En el año 1973 tuvo lugar el atraco al banco Kreditbanken en Estocolmo. El asaltante retuvo como rehenes las personas que en aquel momento se encontraban en las oficinas de la entidad -tres mujeres y un hombre- durante un plazo de seis días. Cuando se produjo la actuación policial encaminada a liberar a los secuestrados, con uso de armas de fuego y gases lacrimógenos, una de las mujeres se resistió al rescate y posteriormente se negó a testificar en contra del atracador. Todo ello a pesar de que el delincuente había disparado en varias ocasiones contra la policía y estuvo a punto de matar a dos de ellos, además de haber amenazado con estrangular a los cuatro rehenes a la vez si se usaban gases.
Desde entonces se conoce como Síndrome de Estocolmo la reacción psíquica que algunas personas secuestradas experimentan durante su traumática experiencia y después de la misma, que se concreta en una empatía hacia el captor y un correlativo rechazo hacia el rescatador (En el caso límite de Patty Hearst la víctima acabó uniéndose a la organización criminal de los secuestradores).
Existen múltiples estudios que tratan de esclarecer cuáles puedan ser las causas de tales reacciones. Las respuestas varían. Algunas se refieren a cuestiones de cierta profundidad psicológica, como el paralelismo con la conducta infantil por virtud de la cual el niño reacciona al enfado de sus padres tratando de complacerlos, o la necesidad de buscar una explicación racional a una situación insostenible, que lleva a la identificación con el sentido de las acciones del secuestrador (sobre todo en secuestros con aparente motivación ideológica). Otras son más intuitivas o reflejas, como la coincidencia de objetivos inmediatos entre secuestrador y secuestrado (básicamente poner fin al secuestro sin mayores consecuencias) o el puro instinto de supervivencia que aconseja con lógica que es más probable salir con vida del paso si se accede a los deseos de los secuestradores.
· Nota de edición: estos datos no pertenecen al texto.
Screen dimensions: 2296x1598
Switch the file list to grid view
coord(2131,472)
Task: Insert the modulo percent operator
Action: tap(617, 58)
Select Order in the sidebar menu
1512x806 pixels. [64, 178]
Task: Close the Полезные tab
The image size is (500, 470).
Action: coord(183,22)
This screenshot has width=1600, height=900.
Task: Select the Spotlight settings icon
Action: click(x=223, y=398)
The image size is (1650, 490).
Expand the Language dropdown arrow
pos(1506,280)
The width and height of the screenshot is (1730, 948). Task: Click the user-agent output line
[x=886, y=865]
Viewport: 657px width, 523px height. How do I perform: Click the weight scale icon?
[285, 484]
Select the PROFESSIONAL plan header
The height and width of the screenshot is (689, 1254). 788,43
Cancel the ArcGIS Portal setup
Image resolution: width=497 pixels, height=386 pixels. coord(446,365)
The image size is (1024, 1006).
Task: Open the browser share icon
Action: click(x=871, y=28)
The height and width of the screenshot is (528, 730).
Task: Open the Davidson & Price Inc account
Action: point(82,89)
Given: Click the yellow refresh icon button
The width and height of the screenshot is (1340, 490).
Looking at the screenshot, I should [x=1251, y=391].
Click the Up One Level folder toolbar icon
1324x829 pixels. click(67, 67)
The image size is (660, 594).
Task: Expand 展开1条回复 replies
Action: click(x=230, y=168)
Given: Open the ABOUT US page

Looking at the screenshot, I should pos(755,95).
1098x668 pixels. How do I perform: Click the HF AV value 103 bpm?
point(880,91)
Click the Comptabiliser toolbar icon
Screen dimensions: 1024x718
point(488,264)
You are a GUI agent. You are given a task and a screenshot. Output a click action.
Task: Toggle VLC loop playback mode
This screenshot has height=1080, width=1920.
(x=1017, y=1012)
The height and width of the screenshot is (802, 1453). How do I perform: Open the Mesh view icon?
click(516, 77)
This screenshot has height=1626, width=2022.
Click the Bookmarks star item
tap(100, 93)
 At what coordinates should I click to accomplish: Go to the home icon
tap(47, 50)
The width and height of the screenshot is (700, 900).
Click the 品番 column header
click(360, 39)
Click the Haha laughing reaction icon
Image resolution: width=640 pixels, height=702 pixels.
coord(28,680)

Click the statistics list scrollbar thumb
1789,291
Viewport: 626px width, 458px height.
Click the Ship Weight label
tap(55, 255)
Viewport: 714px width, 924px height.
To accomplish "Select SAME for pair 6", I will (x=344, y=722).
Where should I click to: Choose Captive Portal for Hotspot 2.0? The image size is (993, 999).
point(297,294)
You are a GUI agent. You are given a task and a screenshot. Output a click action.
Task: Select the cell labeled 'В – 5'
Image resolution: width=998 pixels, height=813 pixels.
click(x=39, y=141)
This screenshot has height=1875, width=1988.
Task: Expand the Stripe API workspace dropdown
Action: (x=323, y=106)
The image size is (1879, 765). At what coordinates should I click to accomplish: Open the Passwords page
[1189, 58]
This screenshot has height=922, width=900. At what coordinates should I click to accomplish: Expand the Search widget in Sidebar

En estos días da la impresión de que las autoridades de Irlanda pasan por un tipo de cuadro psíquico similar y, a pesar se ser el país presa de un monstruoso déficit público que atenaza y amenaza su economía, se resisten de modo insistente a cualquier intento de rescate por parte de la Unión Europea. Parece que las causas de dicho rechazo son diferentes de las que hemos expresado anteriormente y tienen que ver más, por una parte, con el pavor a reconocer la gravedad de la situación y el temor a que se resucite el antimito de los PIGS –cosa prácticamente inevitable al día de hoy- y por otro lado con la conciencia de que no es la economía pública la que requiere asistencia, por cuanto que el gobierno irlandés ha hecho un notable esfuerzo de ajuste presupuestario (sin duda superior al nuestro), sino el sistema financiero, cuyo rescate por parte del las autoridades de Eire ha llevado al insoportable desbalance de las cuentas públicas. Pero no estamos para sutilezas, y la realidad es que Irlanda está al borde de la bancarrota, por lo que precisa imperiosamente ser rescatada, aún en contra de su voluntad. Es indudable que estamos iniciando la senda correcta, pero no podemos caer en falsos providencialismos.
Como dice el viejo proverbio irlandés God is good, but never dance in a small boat.